In practice the answer to this question is likely to depend on how the brand has engaged on sustainability issues in the past and – crucially – the extent to which supply chain sustainability is perceived to be delivering value to the company.
The value proposition around supply chain sustainability is often not well understood – we see a lot of brands ‘engaging’ suppliers on sustainability without a clear internal understanding of the value of this engagement to either party. Such brands are less likely to aggressively pursue or expand these programmes through 2012, because internally the programme is perceived as a cost centre or a ‘nice-to-have’, particularly by people outside of the sustainability teams.
On the other hand companies that have clearly investigated, articulated (and hopefully internally communicated) the value proposition should continue to build out their supply chain sustainability initiatives.
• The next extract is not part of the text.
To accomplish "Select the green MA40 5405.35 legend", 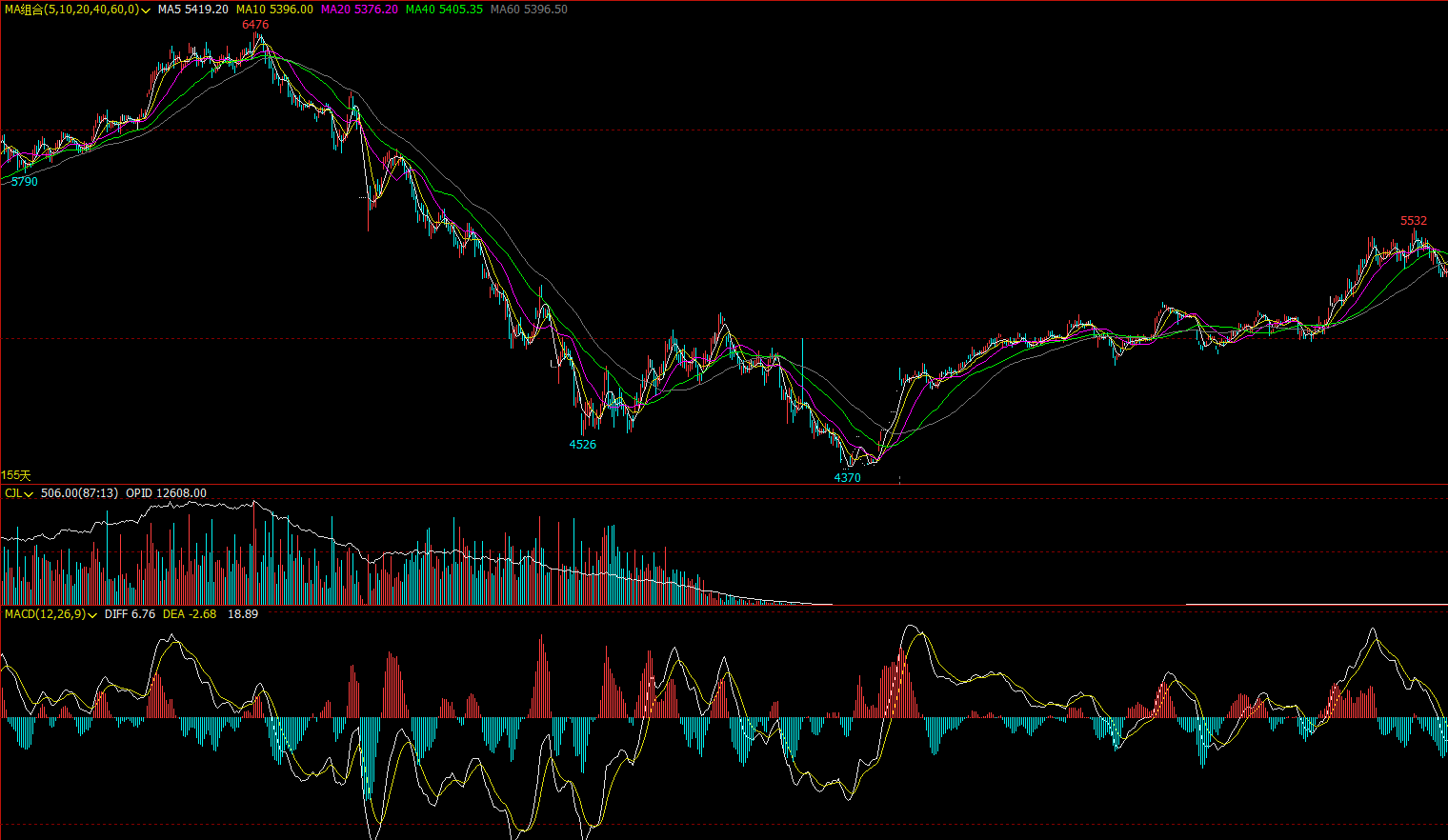I will coord(444,10).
There are a number of reasons for this:
- Supply chain sustainability programmes need not be very expensive, in fact if designed properly they should bring value to suppliers as well as brands which provides opportunities to share costs with the supplier base.
- Mothballing programmes means interrupting a conversation with the supplier base. Not only will this reduce supplier confidence and buy-in, but it will also likely increase future costs when programmes have to be re-started.
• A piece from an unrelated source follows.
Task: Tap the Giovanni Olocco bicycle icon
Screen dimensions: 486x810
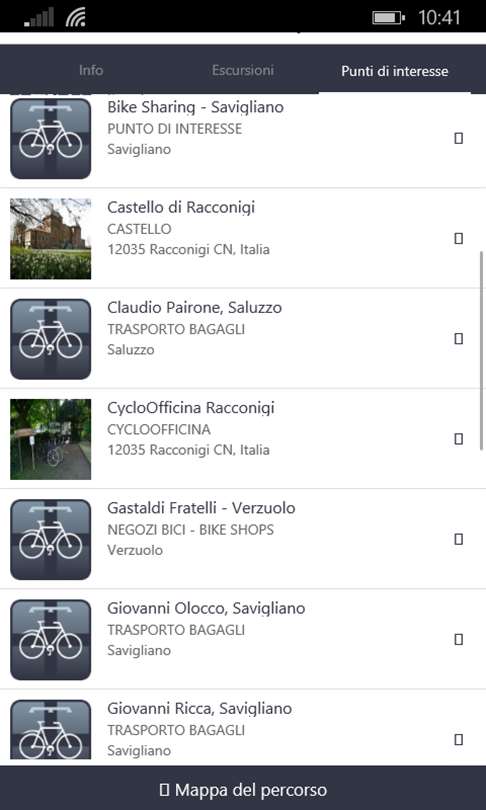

- Well-designed supply chain sustainability should save money by focusing on efficiency opportunities, in particular energy saving opportunities, which are usually accompanied by attractive ‘recession consistent’ payback periods.
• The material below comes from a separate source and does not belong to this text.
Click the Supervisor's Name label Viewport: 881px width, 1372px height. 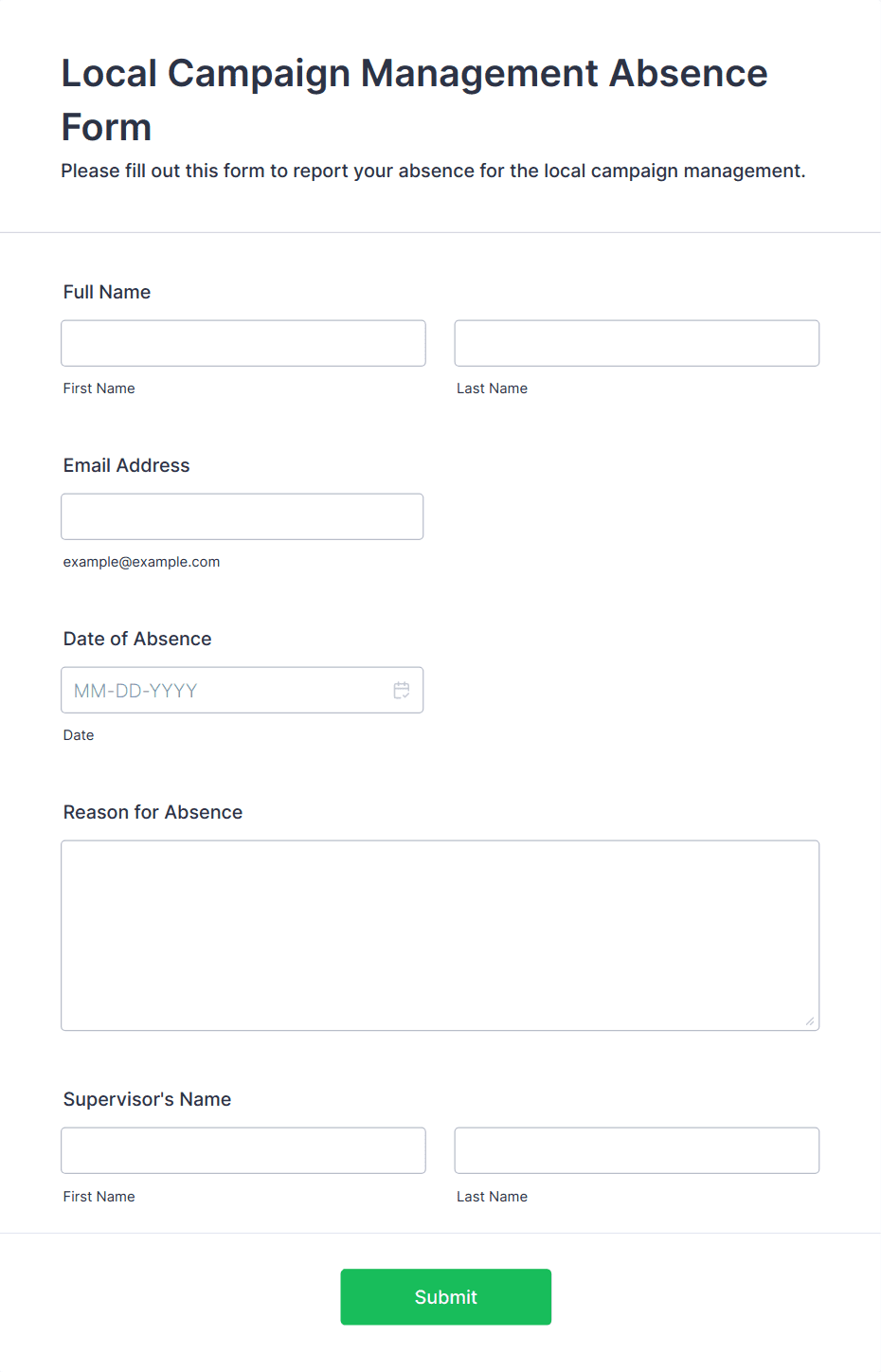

As a result tough economic conditions may drive a wider ‘sustainability gap’ between leaders and slower moving brands, as leaders continue to evolve their approach whilst slower movers – who tend to have a less well articulated understanding of the commercial value of supply chain sustainability – put the brakes on. The ‘gap’ may end up piling more pressure on poor performers in the future. NGOs such as Greenpeace and the Beijing-based Institute for Public and Environmental Affairs (IPE), who both ran effective, supply chain campaigns against major brands in 2011 (see IPE’s latest report on Pollution Information Transparency Index released with NRDC), will be able to leverage this ‘gap’ to great effect by highlighting the differences in performance between competing brands.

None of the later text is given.